1. Department of Biology, Faculty of Science, ústí nad Labem, Czech Republic;2. Institute of Biotechnology CAS, v. v. i, Jesenice u Prahy, Czech Republic;3. Leibniz Institute of Polymer Research Dresden, Dresden, Germany;4. Institute of Chemical Process Fundamentals CAS, v. v. i, Prague, Czech Republic;5. Institute of Microbiology CAS, v. v. i, Prague, Czech Republic
Abstract:
For the design of a biohybrid structure as a ligand‐tailored drug delivery system (DDS), it is highly sophisticated to fabricate a DDS based on smoothly controllable conjugation steps. This article reports on the synthesis and the characterization of biohybrid conjugates based on noncovalent conjugation between a multivalent biotinylated and PEGylated poly(amido amine) (PAMAM) dendrimer and a tetrameric streptavidin‐small protein binding scaffold. This protein binding scaffold (SA‐ABDwt) possesses nM affinity toward human serum albumin (HSA). Thus, well‐defined biohybrid structures, finalized by binding of one or two HSA molecules, are available at each conjugation step in a controlled molar ratio.

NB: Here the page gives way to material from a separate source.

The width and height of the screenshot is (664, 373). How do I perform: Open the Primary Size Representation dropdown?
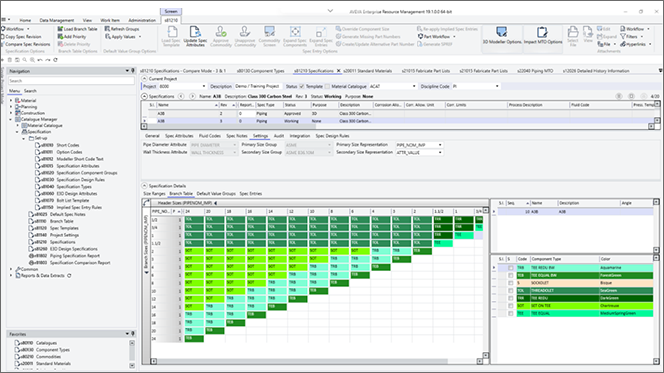point(419,145)
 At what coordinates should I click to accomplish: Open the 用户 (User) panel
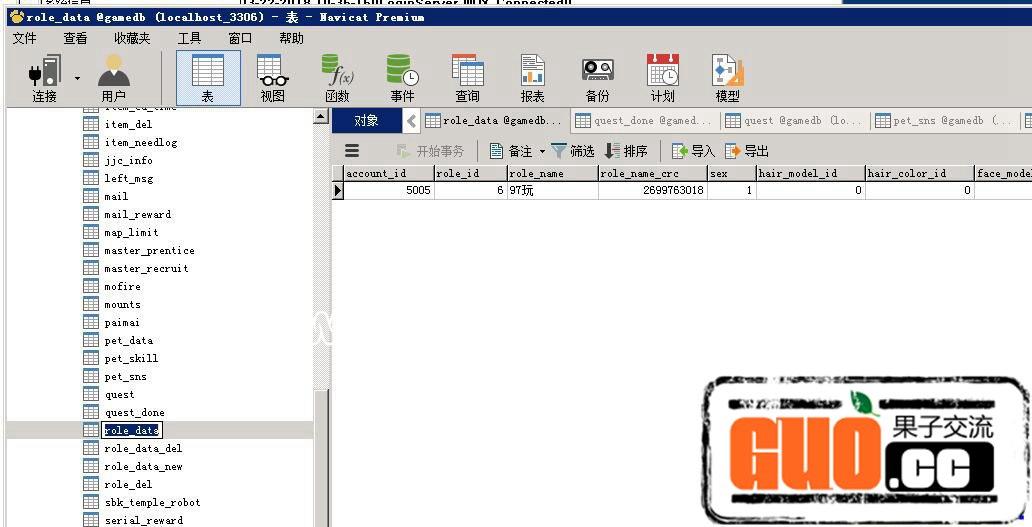[x=114, y=78]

Overall, these biohybrid assemblies can be used for (i) a controlled modification of dendrimers with the HSA molecules to increase their blood‐circulation half‐life and passive accumulation in tumor; (ii) rendering dendrimers a specific affinity to various ligands based on mutated ABD domain, thus replacing tedious dendrimer–antibody covalent coupling and purification procedures.